OBJETIVOS:
a: No trecho sobre as reflexões durante o isolamento, o que a pessoa que escreve passou horas fazendo na janela?
b: Escreva a continuação do trecho sobre as reflexões durante o isolamento, a partir da última frase apresentada.

TRECHO DO DOCUMENTO:
Na verdade, eu não tenho medo e
nem me preocupo tanto assim com a possibilidade de ser contaminado pelo vírus
da vez. No entanto, tenho plena consciência da letalidade que ele pode causar e
procuro seguir os cuidados propostos pelas autoridades que nos passam credibilidade.
Isso tudo me faz é pensar, refletir e filosofar mais sobre a condição pela qual
estamos passando do que pensar nos possíveis riscos ocasionados pelo vírus.
Já passei horas na janela olhando
para o mundo, ouvindo o silêncio das noites e cada vez mais o silêncio do dia
também e sempre me pego filosofando sobre essa condição de prisioneiros que
estamos de nós mesmos. E só consigo pensar no futuro, como seremos depois de
tudo isso? Esse momento atual é passageiro e necessário, mas quero é descobrir
como será o mundo depois disso tudo, torcendo demasiadamente para que meus
semelhantes se renovem depois de toda essa tormenta e saiam melhores dela,
torcendo com todas as forças para que nós sejamos mais conscientes de nós
mesmos como espécie humana que habita esse planeta.

MATERIAL FORNECIDO:
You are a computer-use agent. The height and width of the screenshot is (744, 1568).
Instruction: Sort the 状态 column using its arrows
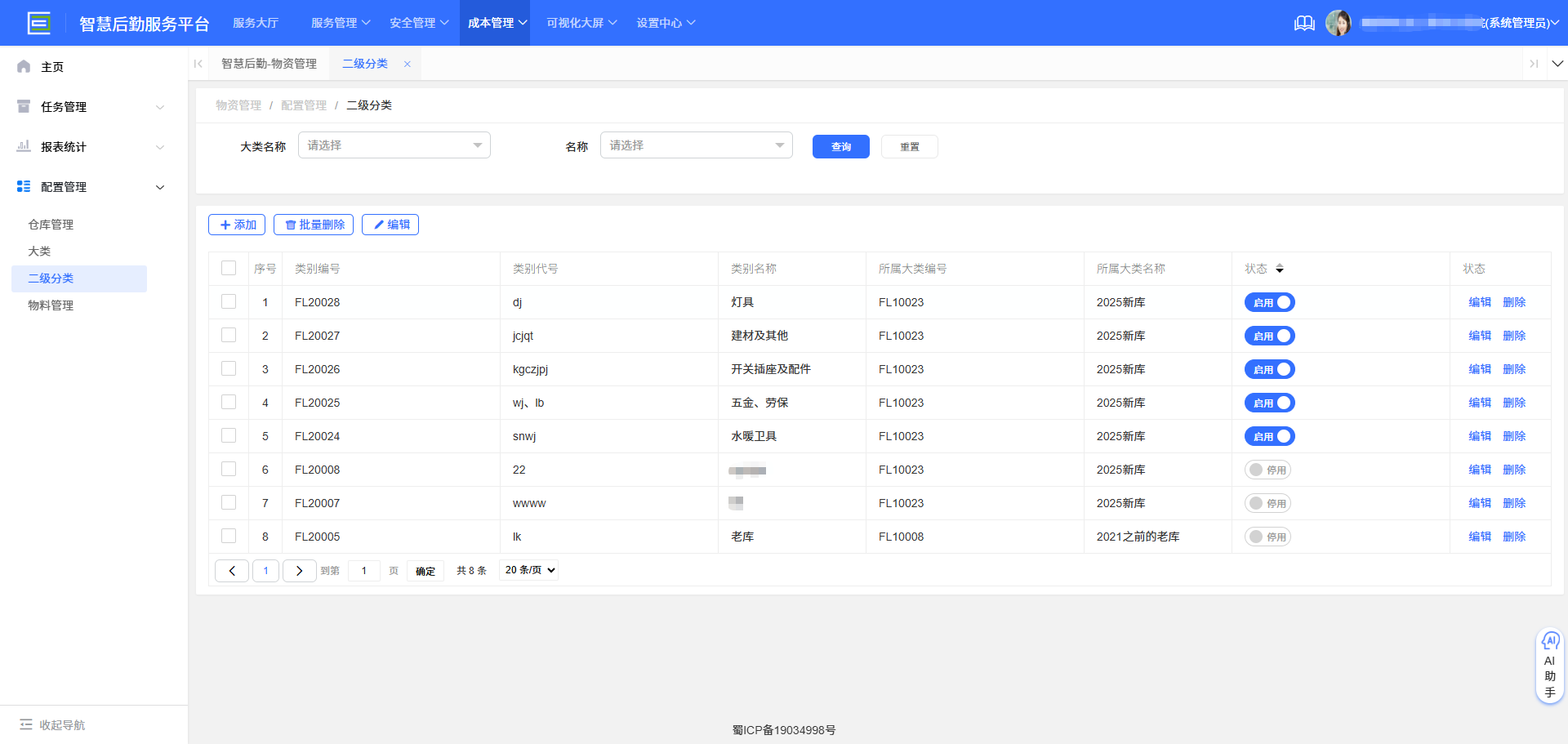[1280, 268]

RESPOSTAS POR TAREFA:
a: Olhando para o mundo e ouvindo o silêncio das noites e, cada vez mais, também o silêncio do dia.

b:
Apenas pense que nesse exato
momento em que você me lê, provavelmente estará em sua casa segura, mas pense também
em tantos outros seres humanos que estão por aí ao léu. Só reflita e busque ser
uma pessoa melhor quando tudo isso acabar. Porque isso vai acabar, tudo isso
uma hora vai passar e eu estarei aqui com um sorriso no rosto e de braços
abertos, pronto para acolher quantos seres humanos eu for capaz de cativar.
Para finalizar, não sei, talvez
eu seja um herói insignificante e improvável de um livro de Camus que segue escrevendo para
ninguém ler, um herói insignificante e improvável, mas imprescindível. Ou quem sabe eu siga sendo apenas humano, demasiado humano, um
cidadão comum, como aquele da música do Belchior, e que só está querendo
sobreviver a mais uma peste...
“Mas o anjo do Senhor, de
quem nos fala o Livro Santo
Desceu do céu pra uma
cerveja, junto dele, no seu canto
E a morte o carregou,
feito um pacote, no seu manto.
[...]
Que a terra lhe seja
leve.”
(Pequeno perfil de um cidadão comum – Belchior)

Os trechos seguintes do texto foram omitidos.